Oh, in that case, we still owe you the answer.

On a jet, the most fuel efficient way to descend is of course to stay in the optimal cruising altitude as long as possible, then cut the thrust and glide with a certain glide speed to the destination deceleratate for the approach, and, ideally you only advance throttles as far as the outermarker to spool up for go-around.

Simply put, the speed (i.e. steepness of your glide/dive ) calculation is based on economic fuel to flight time ratio (the cost index). So all you have to do is make a good decison about the top of descent point observing all the speed and altitude constraints ahead.

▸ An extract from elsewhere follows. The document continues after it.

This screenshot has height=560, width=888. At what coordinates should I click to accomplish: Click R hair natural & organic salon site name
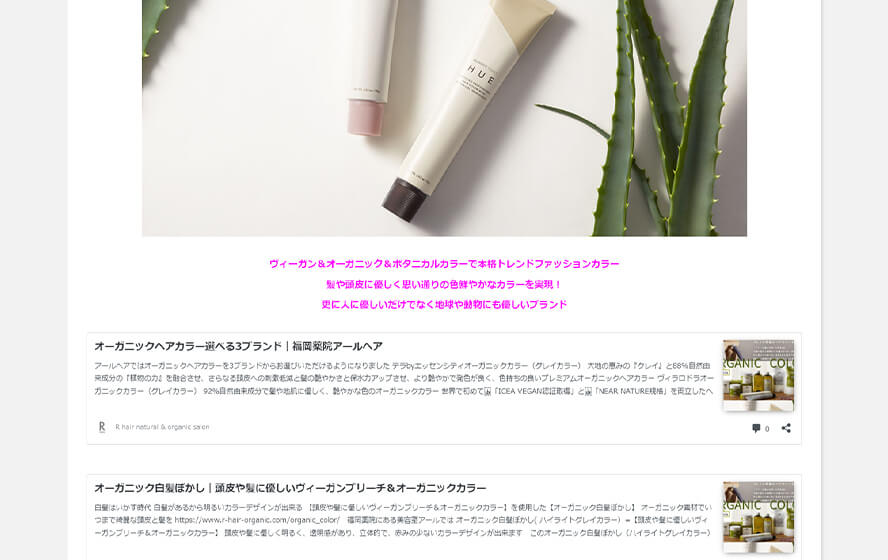[x=162, y=427]
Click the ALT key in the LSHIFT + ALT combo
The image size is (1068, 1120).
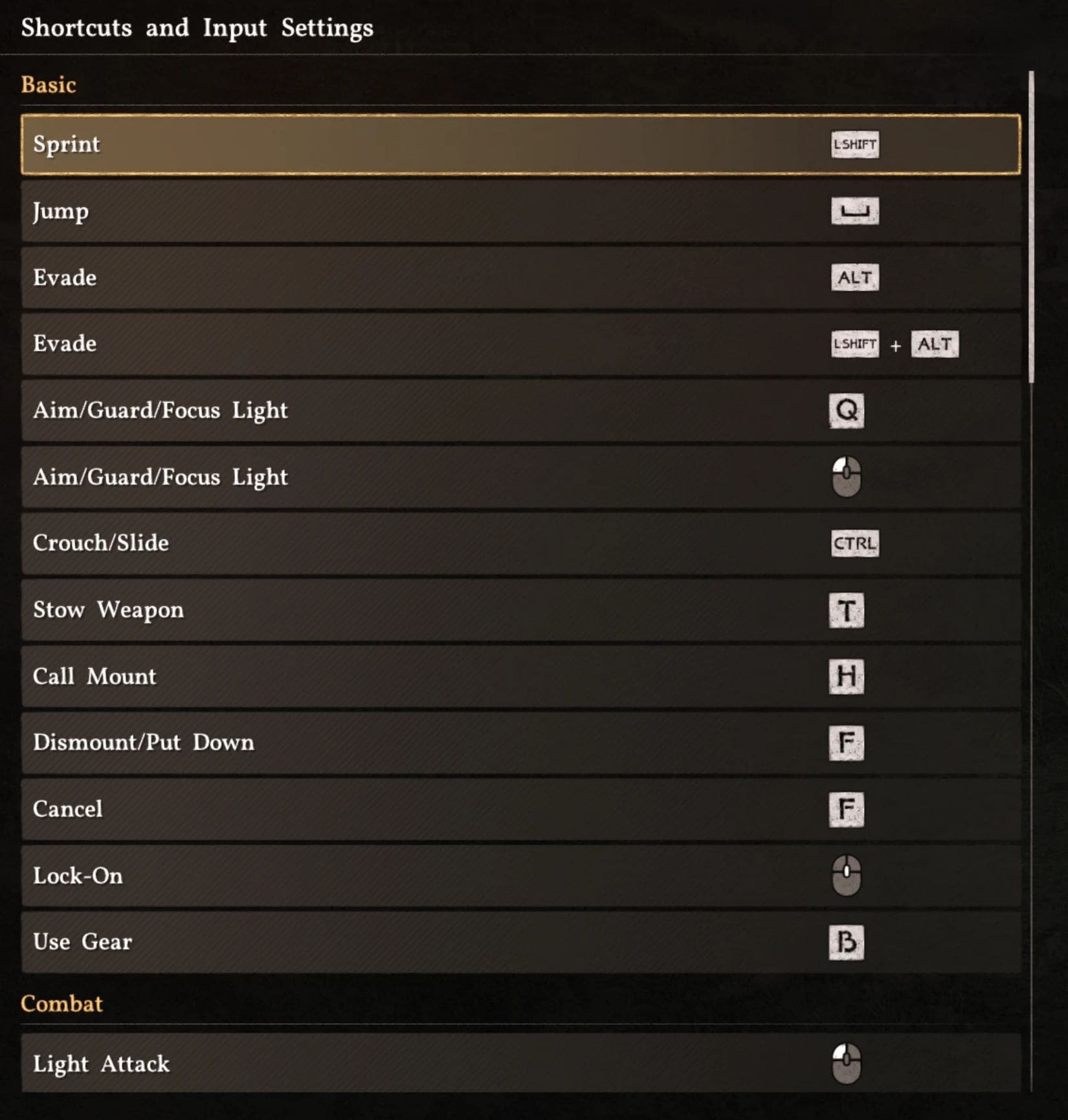pos(935,344)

Which is, obiously the tricky part.

For this regime the autopilot interface has a mode selector named Level Change (B) or Open Descent (A).

Should you find yourself short of the field, either you slow down (shallow your descent) - not good as you accumulate extra time on the flight, or add thrust - fuel penalty, the lower the worse.

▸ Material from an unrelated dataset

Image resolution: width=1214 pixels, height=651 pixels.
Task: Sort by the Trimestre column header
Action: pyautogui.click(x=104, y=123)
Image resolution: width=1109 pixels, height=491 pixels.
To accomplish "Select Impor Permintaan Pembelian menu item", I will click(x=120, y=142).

If, on the other hand, you are coming in 'long' you can dive instead of glide, but this brings extra speed / energy you need to dissipate anyhow (search hot and high) or you can use the speedbrakes / lower the gear early which is definitely bad for your masculine ego (by many considered by far the least acceptable option of all above) . Either way, you've been uneconomical because you could have started descent earlier - saving fuel by cutting throttles sooner.

To help pilot with this task (the irony of the word) manufacturers designed a feature in their flight management/guidance computers. On "A" called Managed Descent on "B" V-Nav. One should stuff the machine with all sort of available data, e.g. constraints, altitude winds and temperature, transition altitude and QNH (1033 gains you about 550 ft which at late stages could make or break your day). Also the expected use of anti ice (some engines would spool up injecting energy to the airframe). What you get, is a glide trajectory the aircraft should follow on the precomputed profile.

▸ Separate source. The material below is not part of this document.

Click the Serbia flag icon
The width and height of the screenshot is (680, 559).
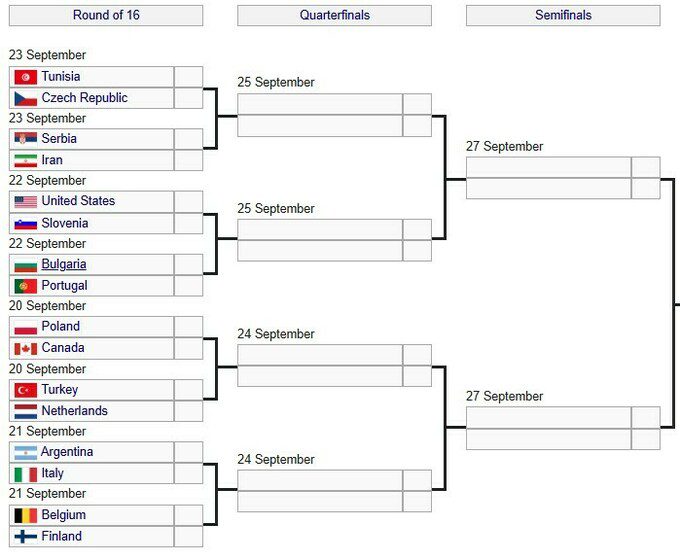pos(26,139)
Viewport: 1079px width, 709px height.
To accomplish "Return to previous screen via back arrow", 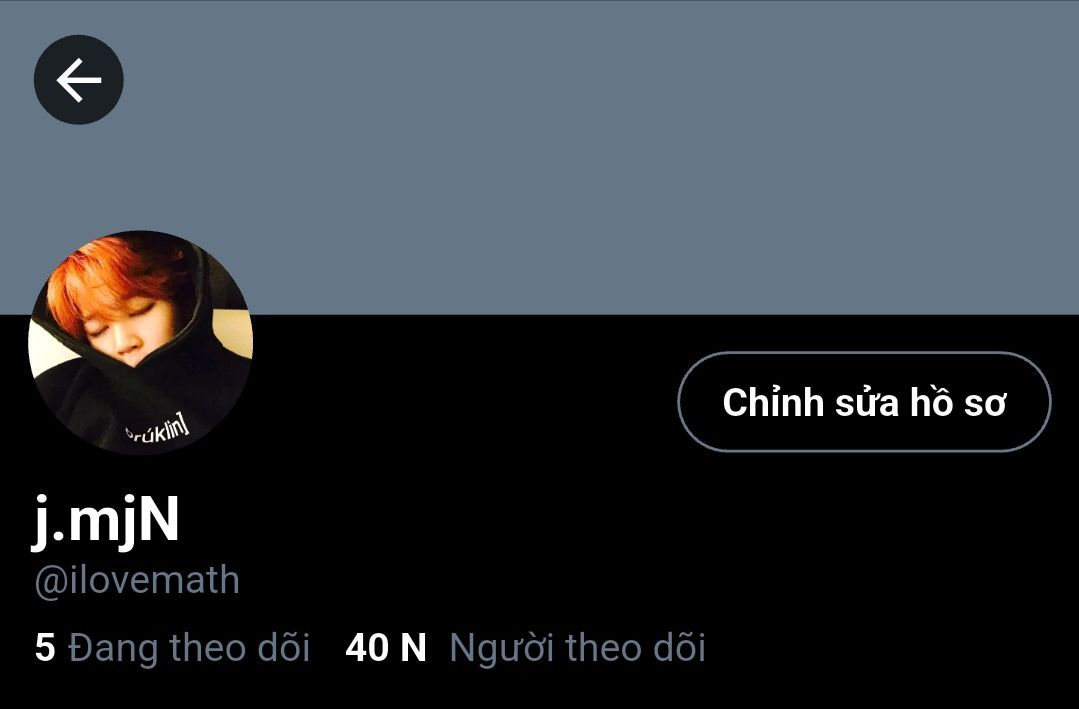I will pyautogui.click(x=78, y=80).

As opposed to the LVL CH / OP DES method, main guidance here is the descent angle instead of speed and that is quite off the piloting basic rules, takes some time getting used to but works fairly OK at the end of the day. This should take you to FAP / FAF.

Yet, the what ifs remain. In the classical" way you fear of the altitude, in VNAV you fear of the speed. Abrupt disturbances in Open Descent fill pilots brain lobes, in Managed, passeneger barf bags (overstated on both examples, of course).

Cheers,
FD
(the un-real)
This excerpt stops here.